While it’s possible to register a trademark on your own, most businesses — especially those registering a trademark for the first time, are represented by a trademark attorney. Here's how to find a great trademark lawyer, including some advice on how to get free legal help for a trademark application.
What a trademark lawyer can help you with
The trademark registration process, especially for a first-time applicant, can be long and confusing. There are many deadlines to follow, and if you make a mistake with your application, the USPTO will not refund your registration fees. For this reason, it’s wise to hire a reputable trademark attorney.
A trademark lawyer can help you navigate the registration process and handle the following:
Conducting a trademark search to determine if your trademark is unique and can be registered with the USPTO.

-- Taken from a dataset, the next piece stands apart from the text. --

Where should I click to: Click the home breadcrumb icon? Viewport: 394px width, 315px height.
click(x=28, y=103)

Responding to USPTO correspondence or objections to your application from the trademark examining attorney.
Filing for a foreign trademark and understanding foreign trademark laws.

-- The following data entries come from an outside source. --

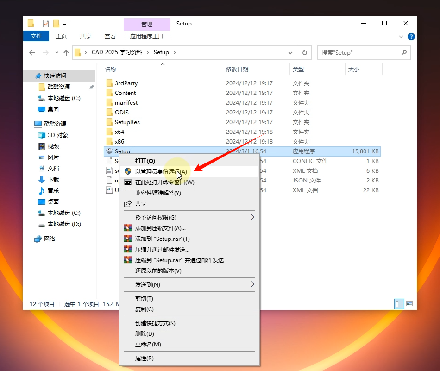440x371 pixels.
Task: Switch to details view layout
Action: 399,304
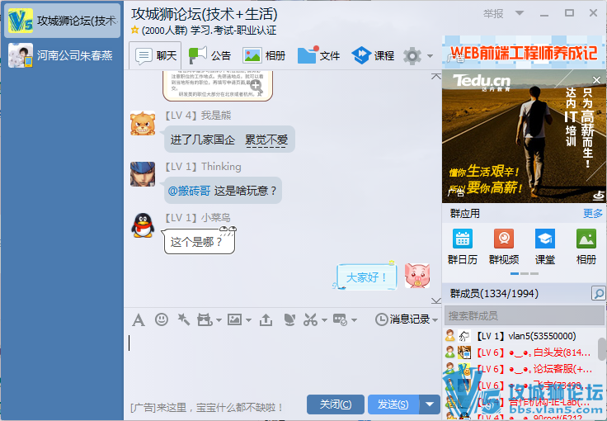The height and width of the screenshot is (421, 607).
Task: Open the emoji smiley picker
Action: (162, 319)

Taking action if you believe someone else is using your trademark without your permission (called trademark infringement).
Defending yourself and your business if you’re accused of infringing someone else’s trademark.
Should you decide to hire a lawyer to help you with your trademark filing, there are multiple places to find a good trademark attorney.
How to find a trademark lawyer
If you’d like a lawyer to help you with a trademark issue, you’ll need more than an ordinary business lawyer. You’ll need a dedicated trademark or intellectual property attorney, someone with specialized expertise to see your trademark registration or dispute through to a successful completion.
1. Referrals from other small-business owners
Your fellow small-business owners are often the best route to a great lawyer. If another business successfully registered their trademark or dealt with another trademark issue through the help of a trademark lawyer, ask for contact info and make an appointment.
Don’t necessarily assume they’ll be qualified or willing to help you. For example, if they specialize in a certain industry or if your case is more complicated, the lawyer may decline. But, it’s a good place to start.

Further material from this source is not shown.